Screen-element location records
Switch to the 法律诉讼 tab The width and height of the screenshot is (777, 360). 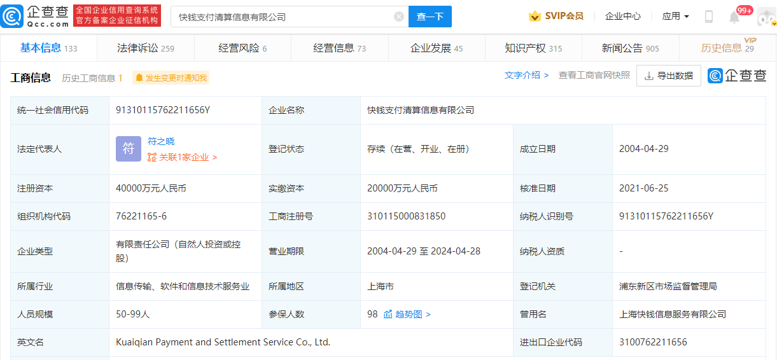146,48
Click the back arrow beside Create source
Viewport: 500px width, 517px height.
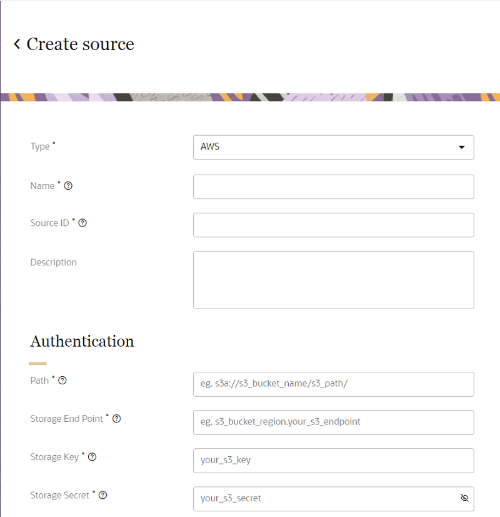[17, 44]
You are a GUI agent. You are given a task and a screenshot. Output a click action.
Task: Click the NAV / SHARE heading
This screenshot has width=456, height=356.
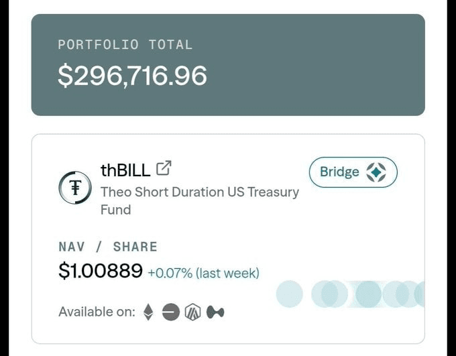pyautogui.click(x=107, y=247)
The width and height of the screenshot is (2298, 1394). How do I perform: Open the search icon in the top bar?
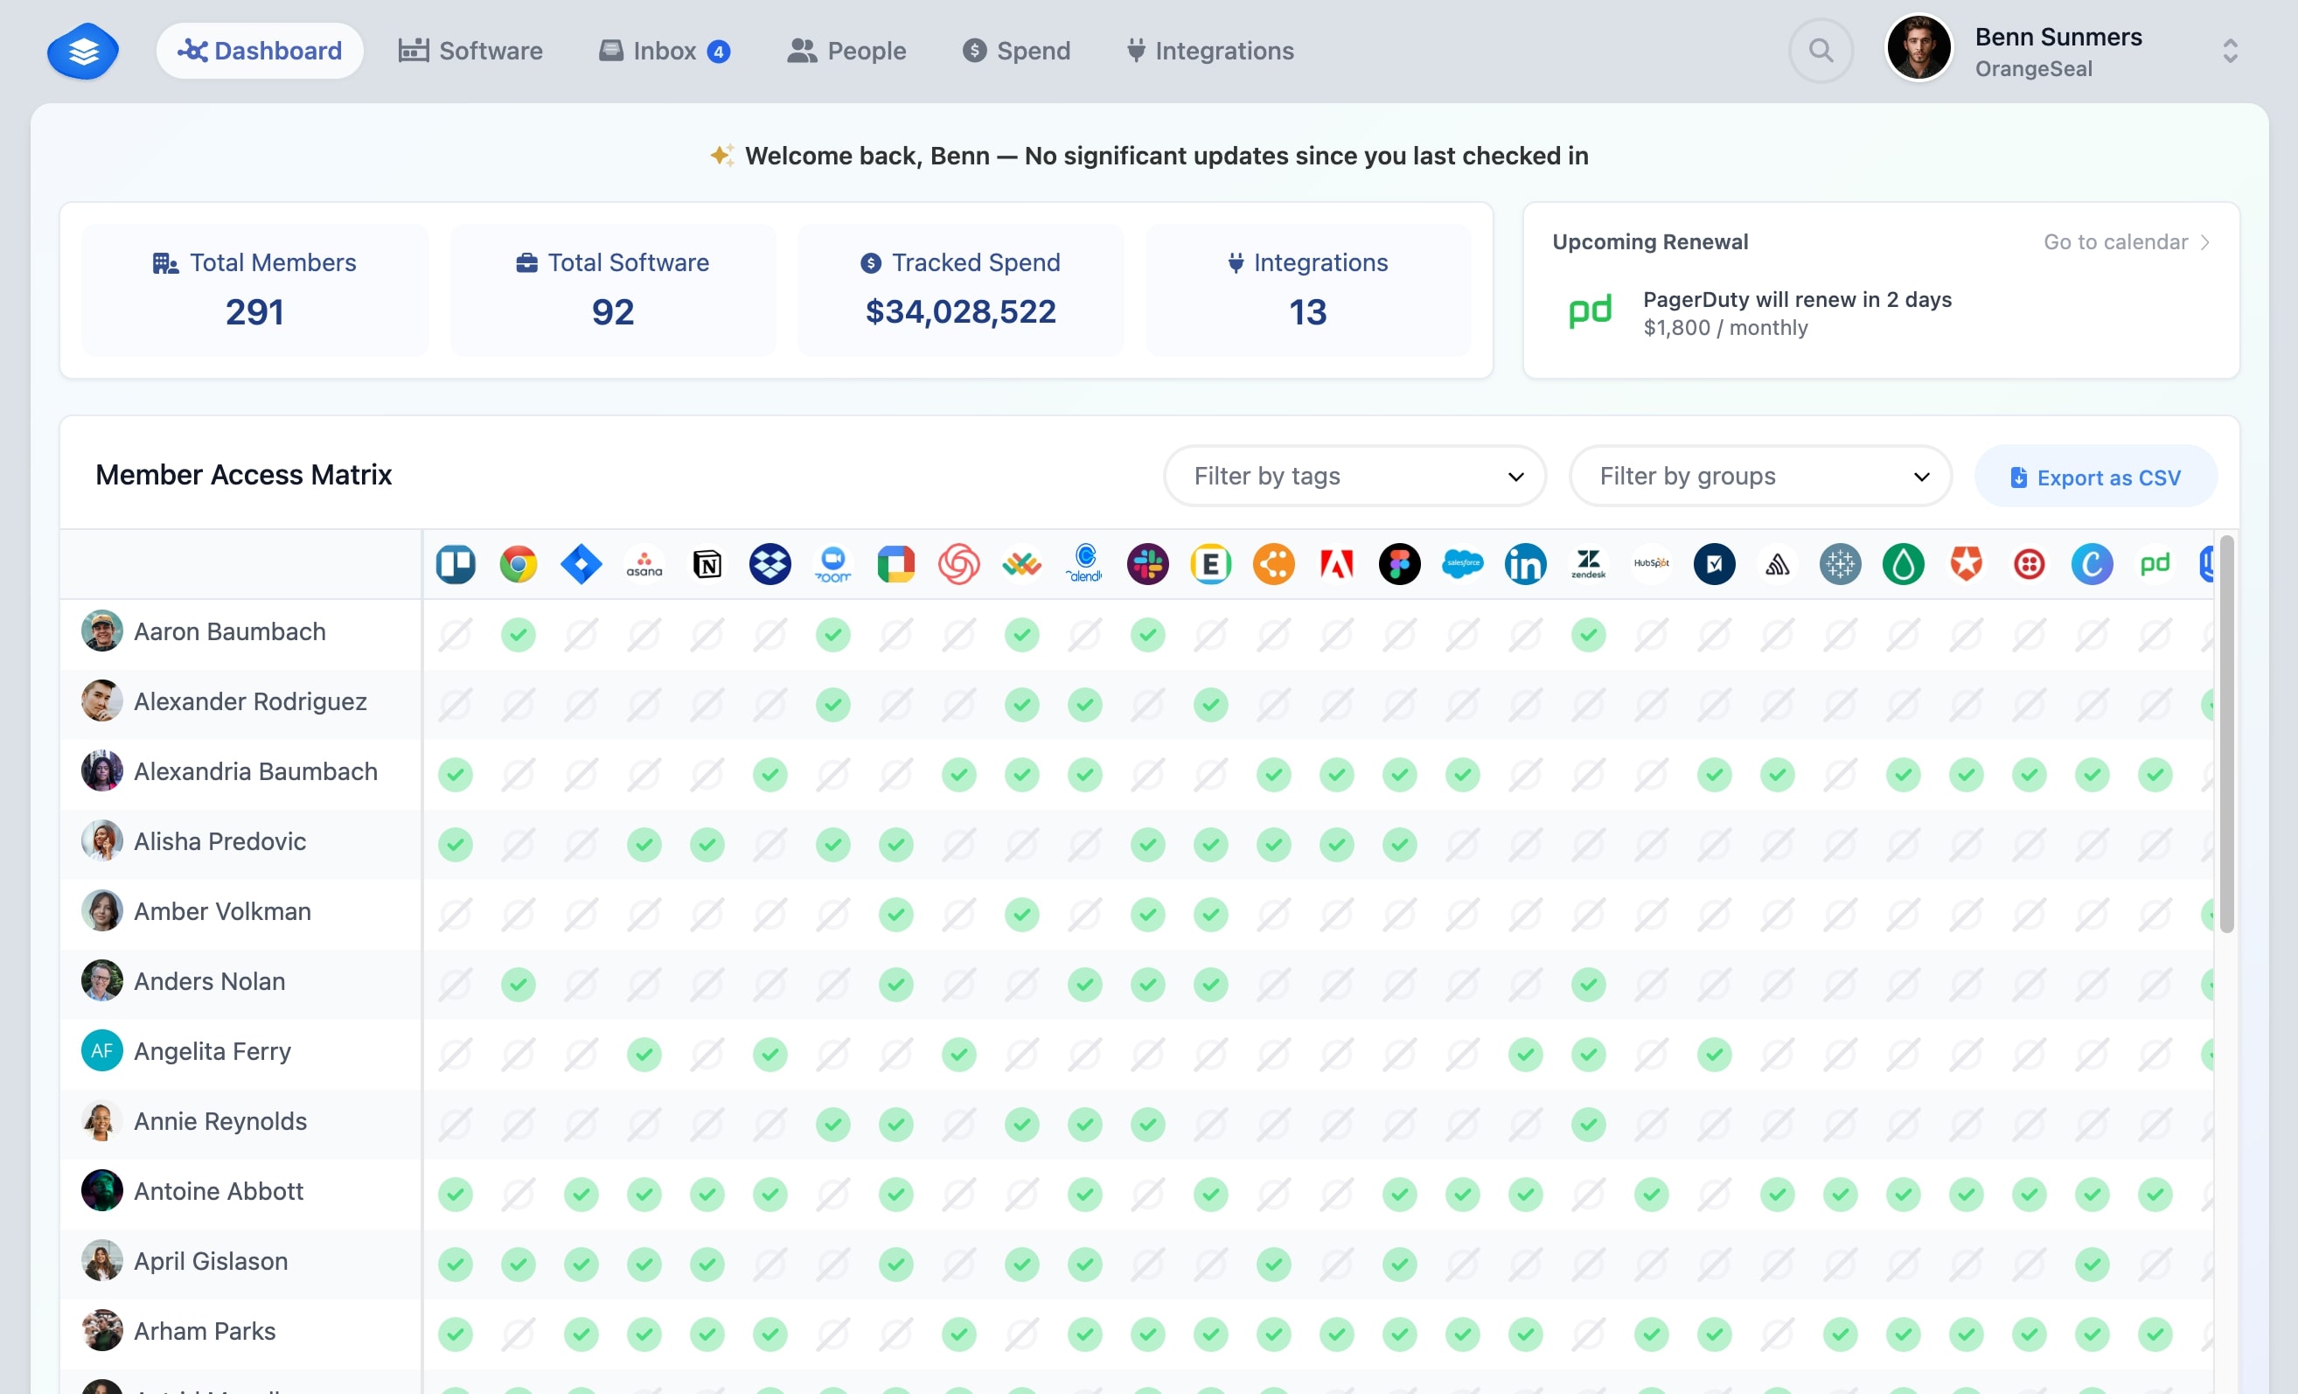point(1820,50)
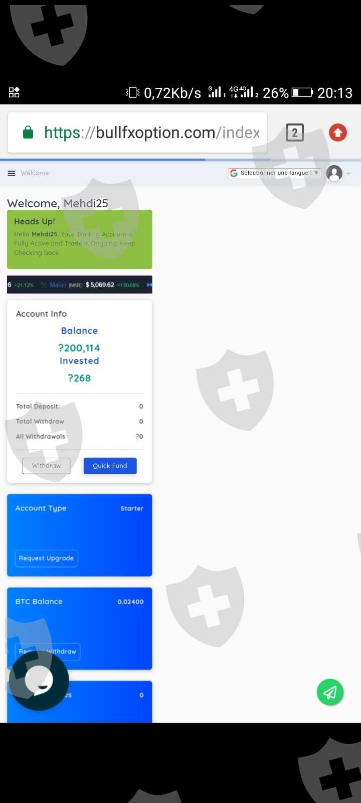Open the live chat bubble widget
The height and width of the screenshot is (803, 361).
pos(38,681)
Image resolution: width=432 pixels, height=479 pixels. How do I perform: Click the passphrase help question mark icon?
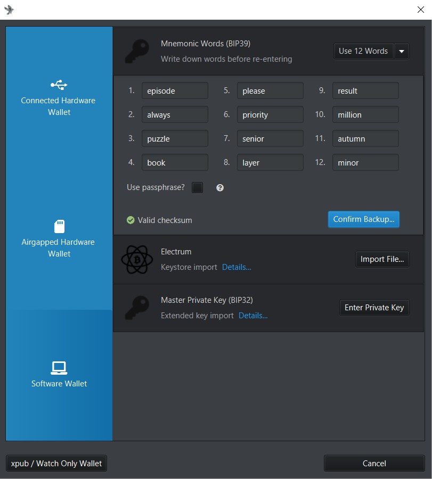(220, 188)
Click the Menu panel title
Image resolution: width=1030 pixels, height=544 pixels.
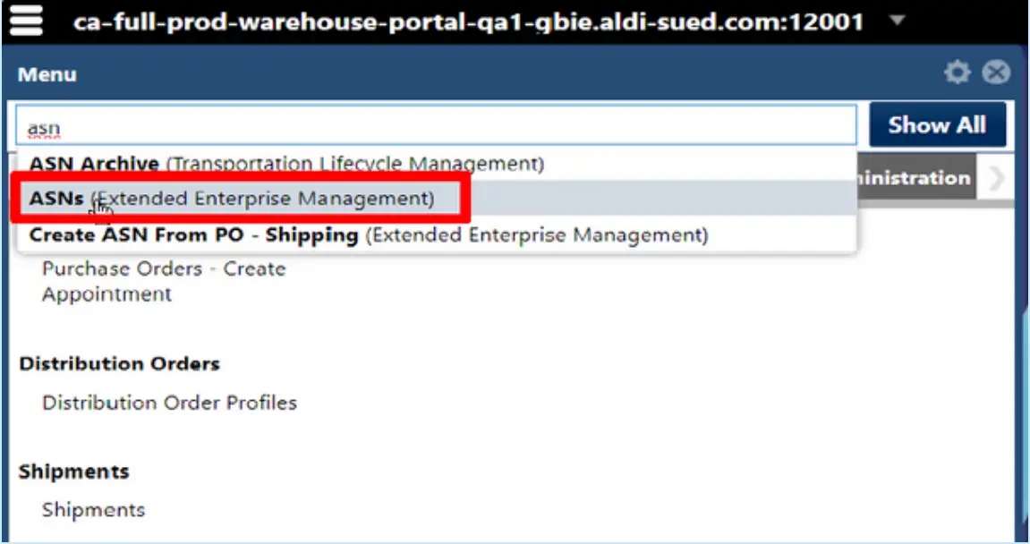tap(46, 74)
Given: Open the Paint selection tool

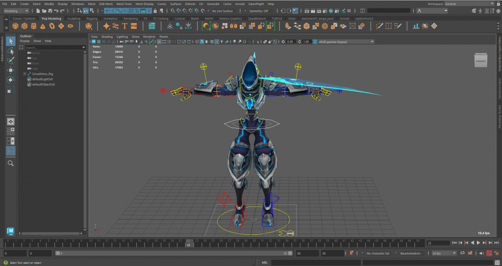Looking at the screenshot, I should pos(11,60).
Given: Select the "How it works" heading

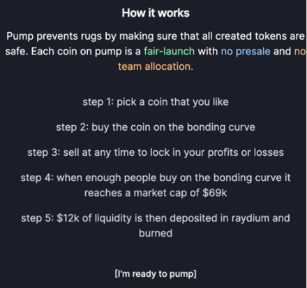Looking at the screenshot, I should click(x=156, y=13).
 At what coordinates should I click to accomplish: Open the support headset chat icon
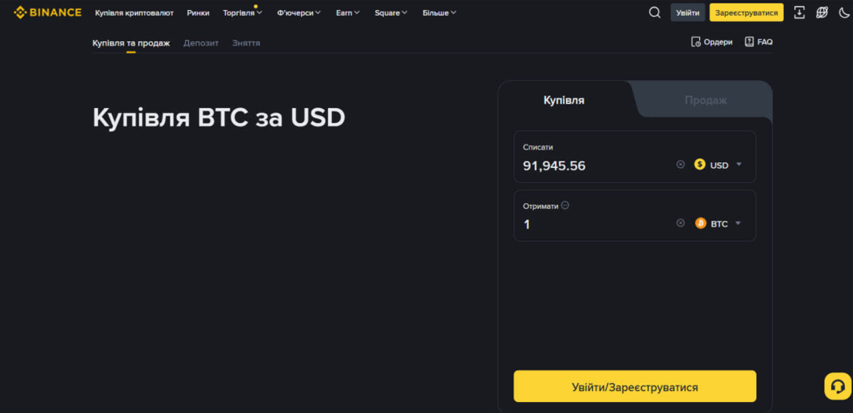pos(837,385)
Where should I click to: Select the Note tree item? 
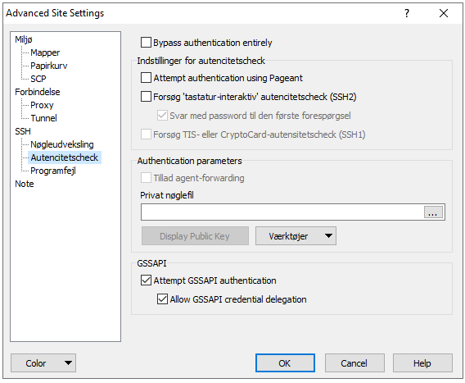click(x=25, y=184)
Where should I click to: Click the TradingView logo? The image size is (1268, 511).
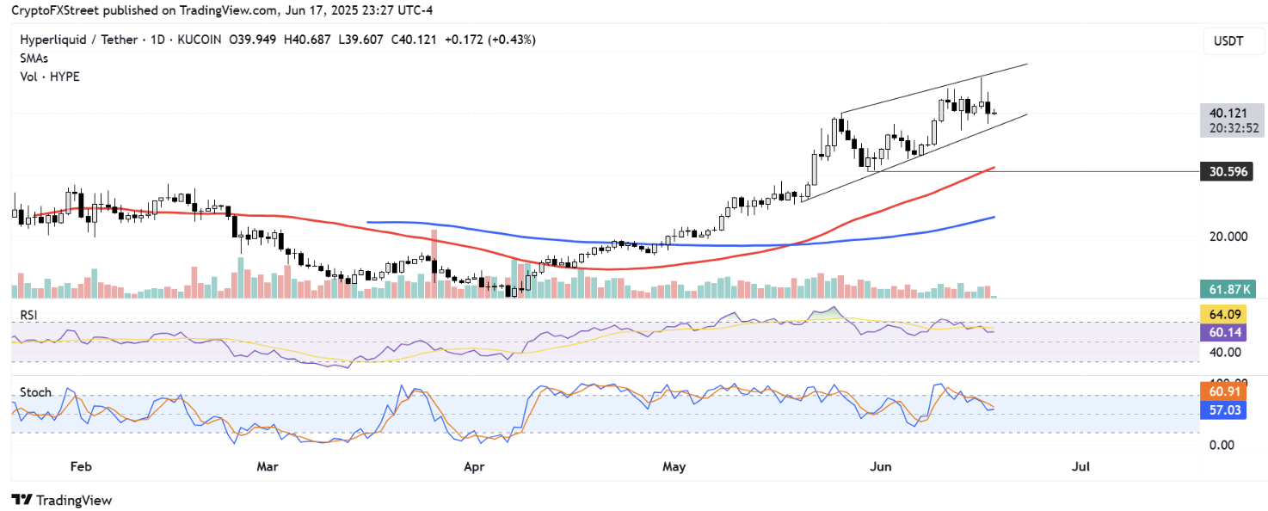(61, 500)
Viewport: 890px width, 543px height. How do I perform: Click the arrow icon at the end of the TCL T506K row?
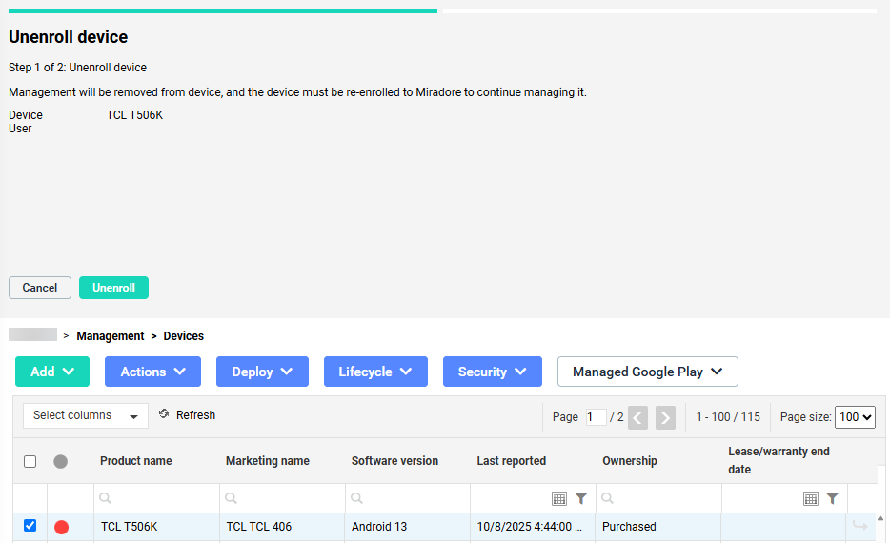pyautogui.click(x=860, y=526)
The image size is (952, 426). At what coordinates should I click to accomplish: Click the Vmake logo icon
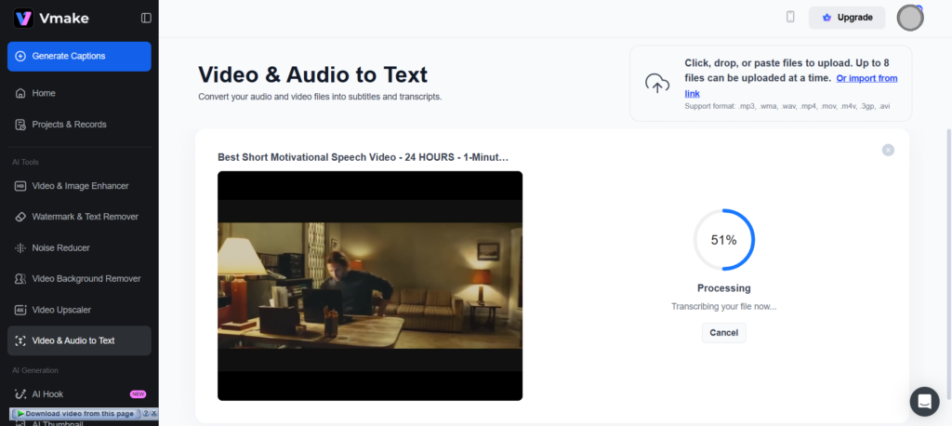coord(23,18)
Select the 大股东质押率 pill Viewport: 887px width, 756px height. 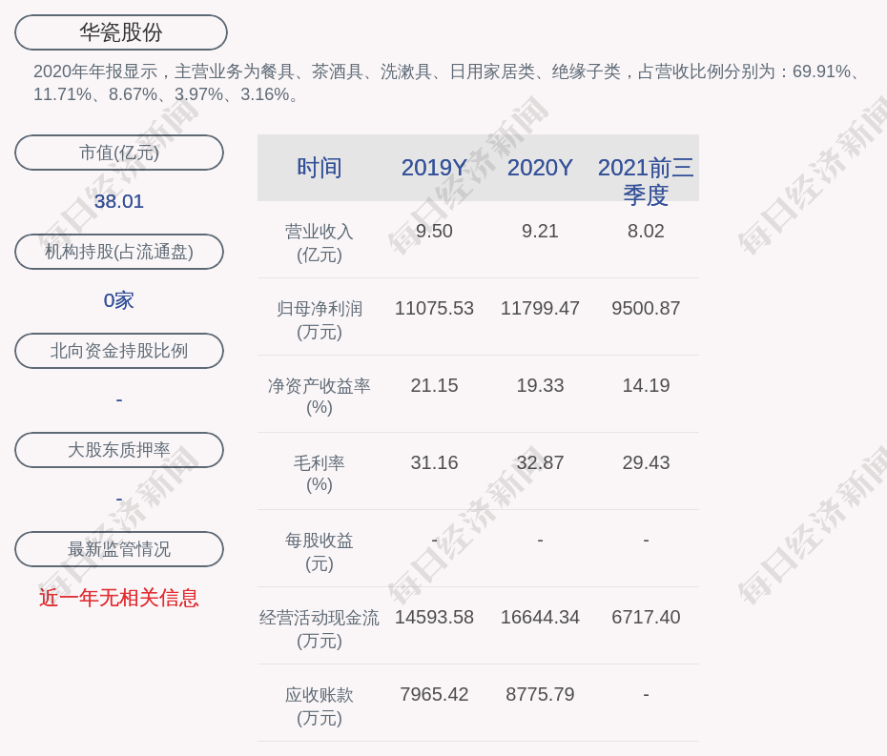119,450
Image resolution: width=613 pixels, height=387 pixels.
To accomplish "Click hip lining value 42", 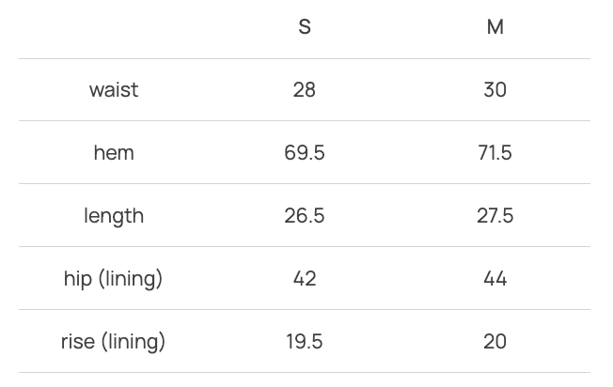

## STATED PROBLEM:
Copy the lines of the records verbatim, from the line containing "Image resolution: width=613" through the end of the records, omitting the pictures.

## TASK RESPONSE:
Image resolution: width=613 pixels, height=387 pixels.
To accomplish "Click hip lining value 42", 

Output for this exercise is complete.